Assignment - In full and exactly, please return the records, but keep out the pictures.

++++ Data extract

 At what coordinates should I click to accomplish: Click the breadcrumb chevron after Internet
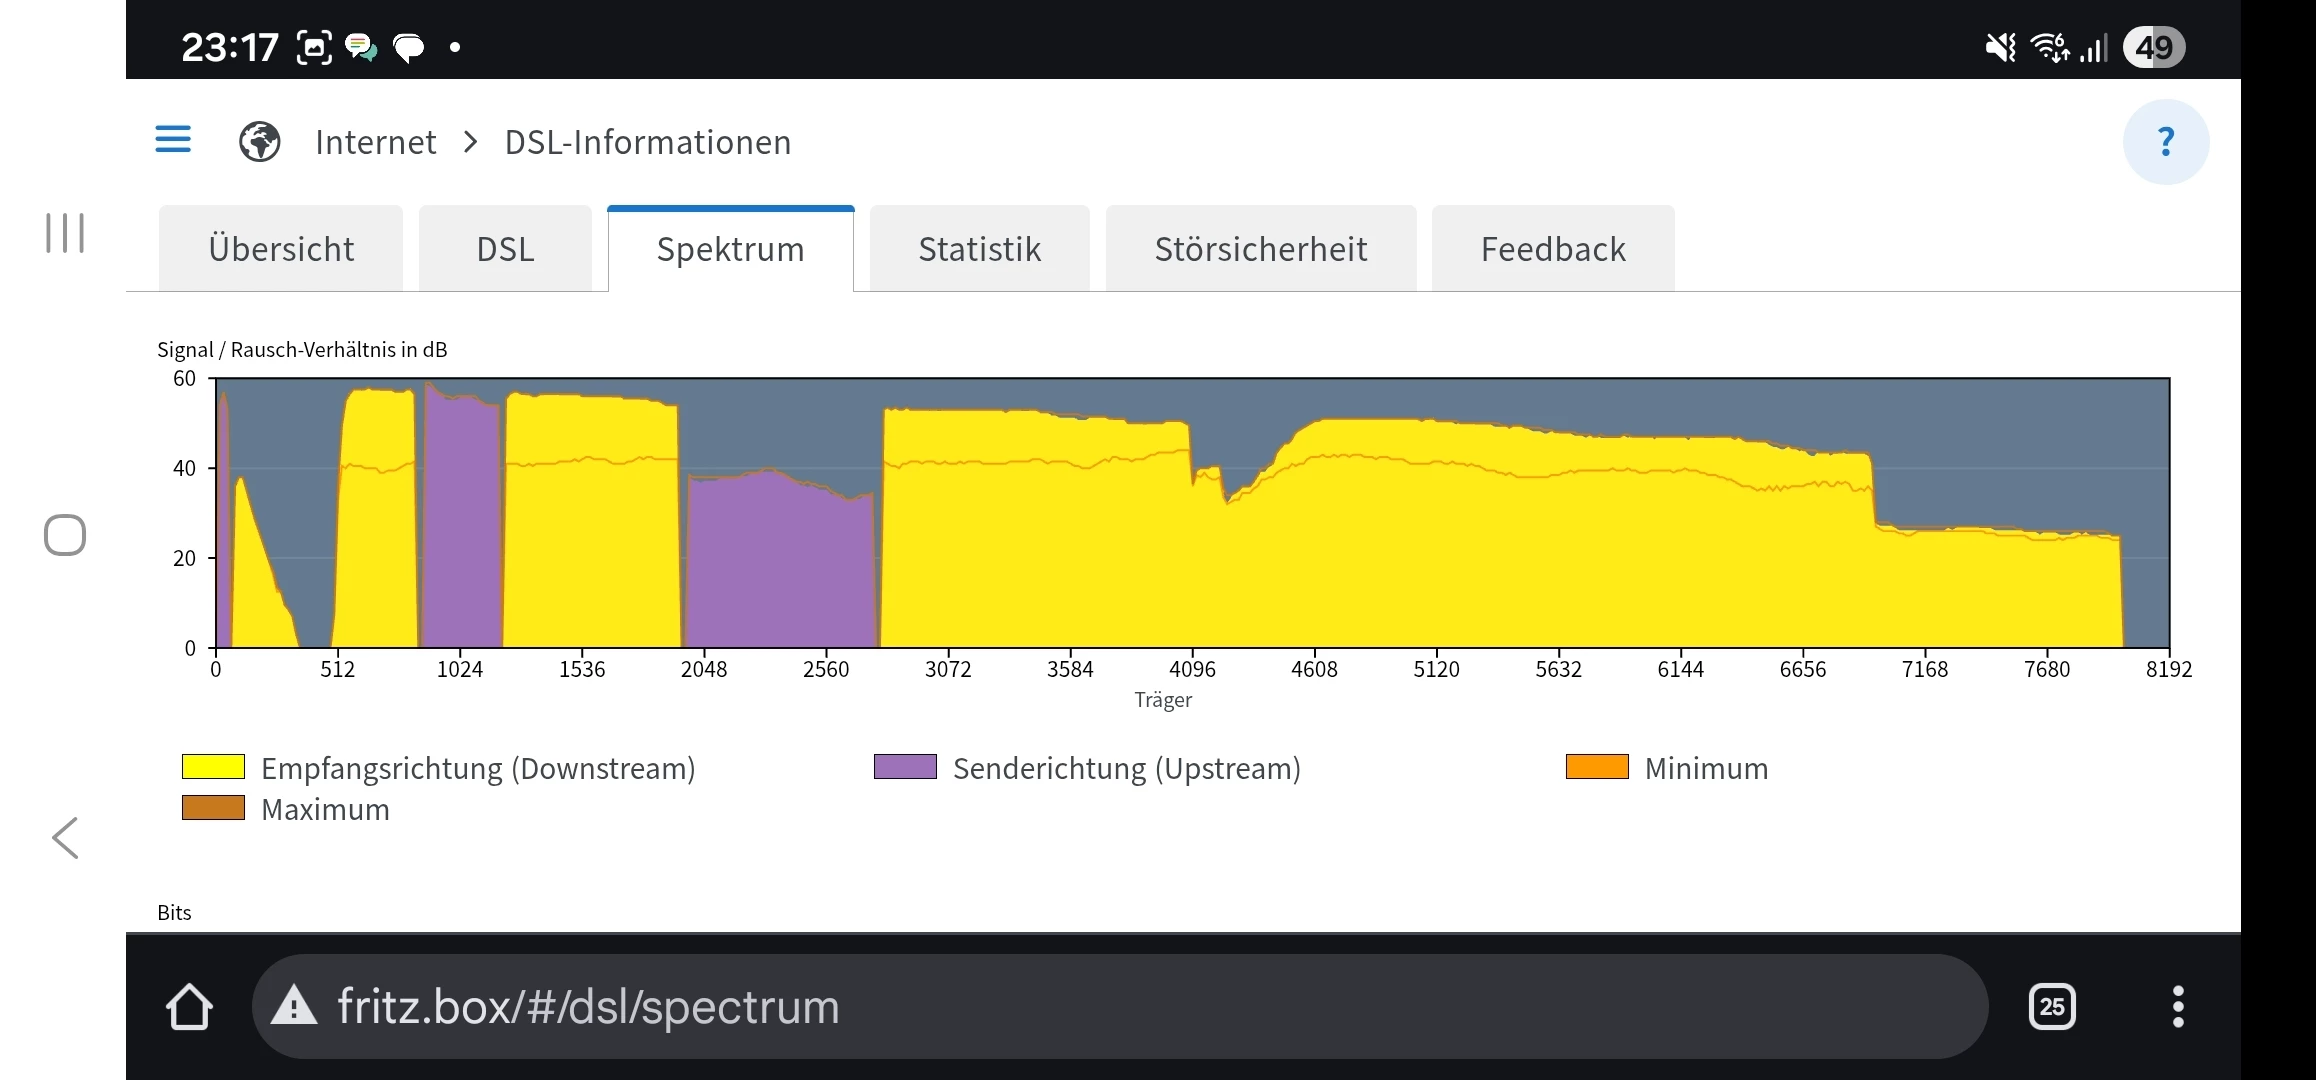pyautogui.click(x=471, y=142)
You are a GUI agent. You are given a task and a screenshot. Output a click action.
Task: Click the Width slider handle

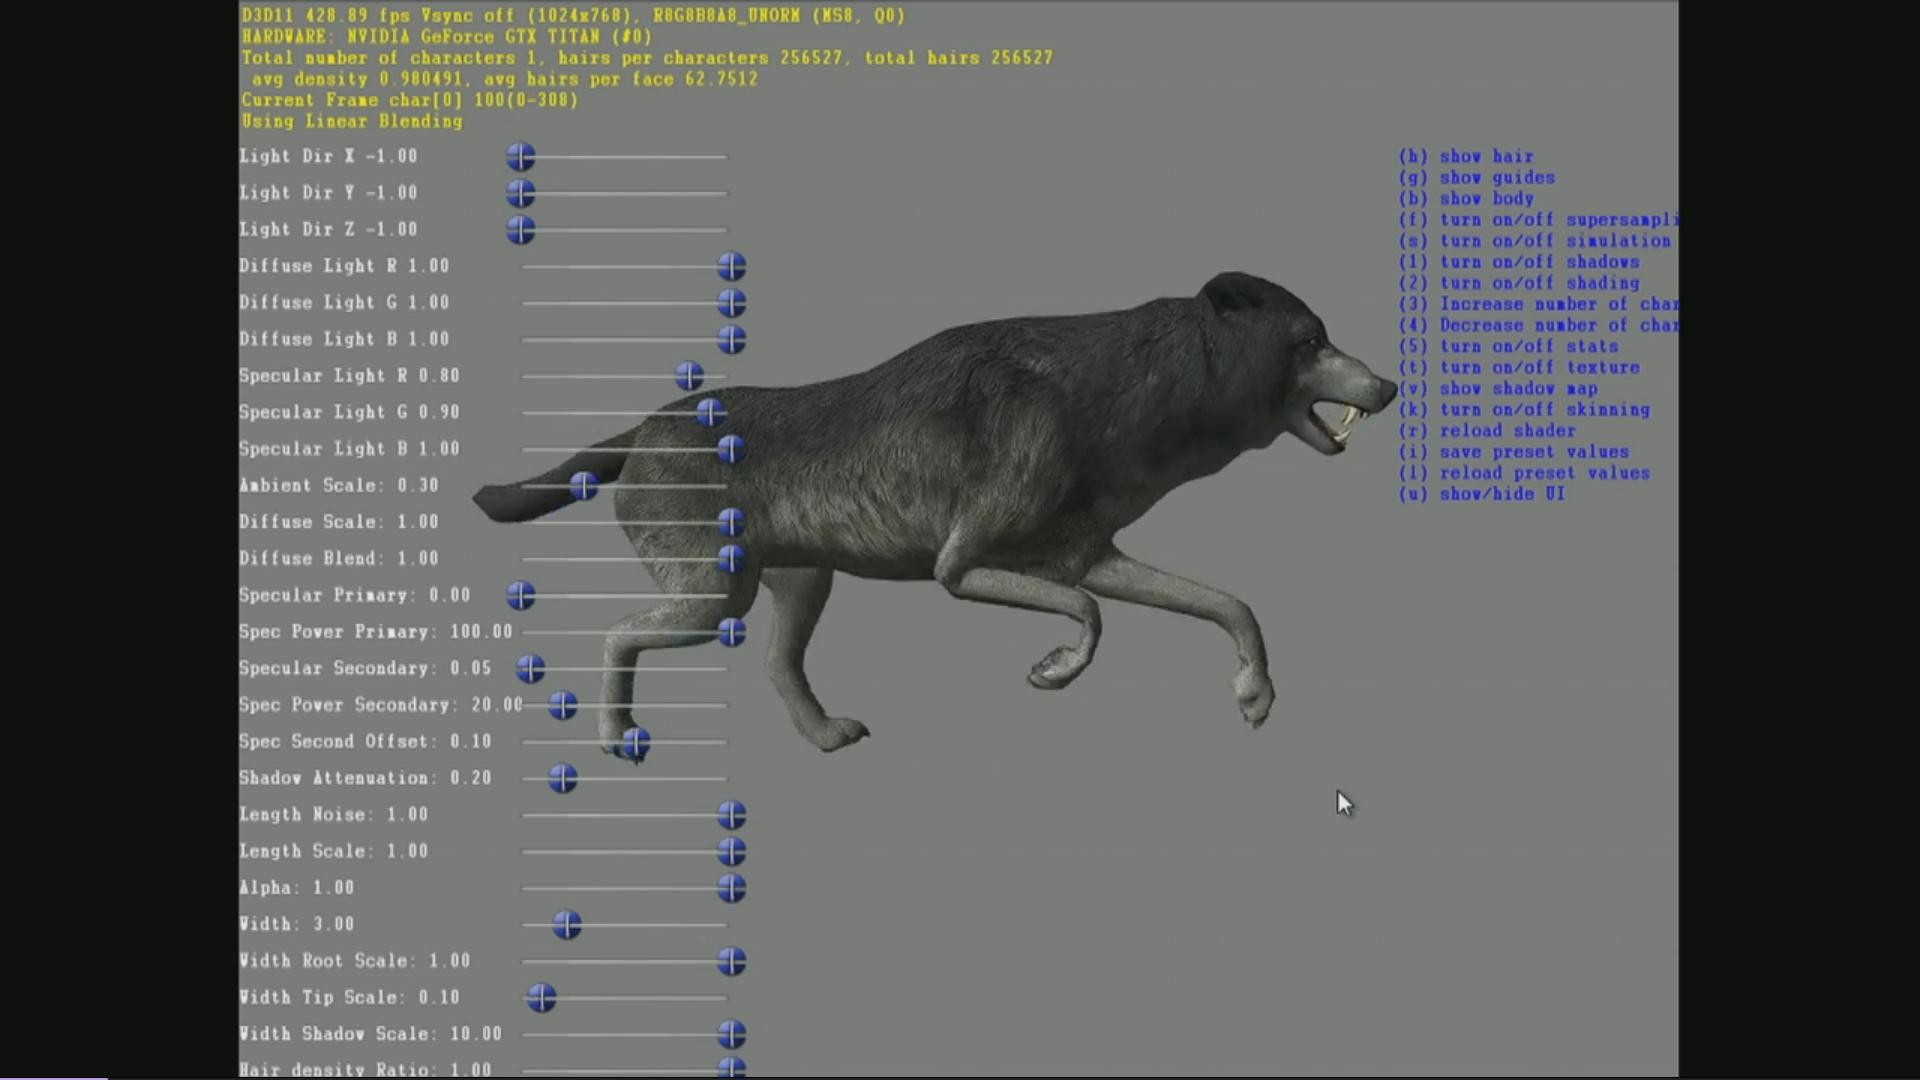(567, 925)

++++++++

Task solution -
 At what coordinates should I click to accomplish: Click the breadcrumb chevron after Internet
pyautogui.click(x=471, y=142)
You are a GUI agent. You are given a task and a screenshot. Output a click action.
Task: Click the Width slider handle

(567, 925)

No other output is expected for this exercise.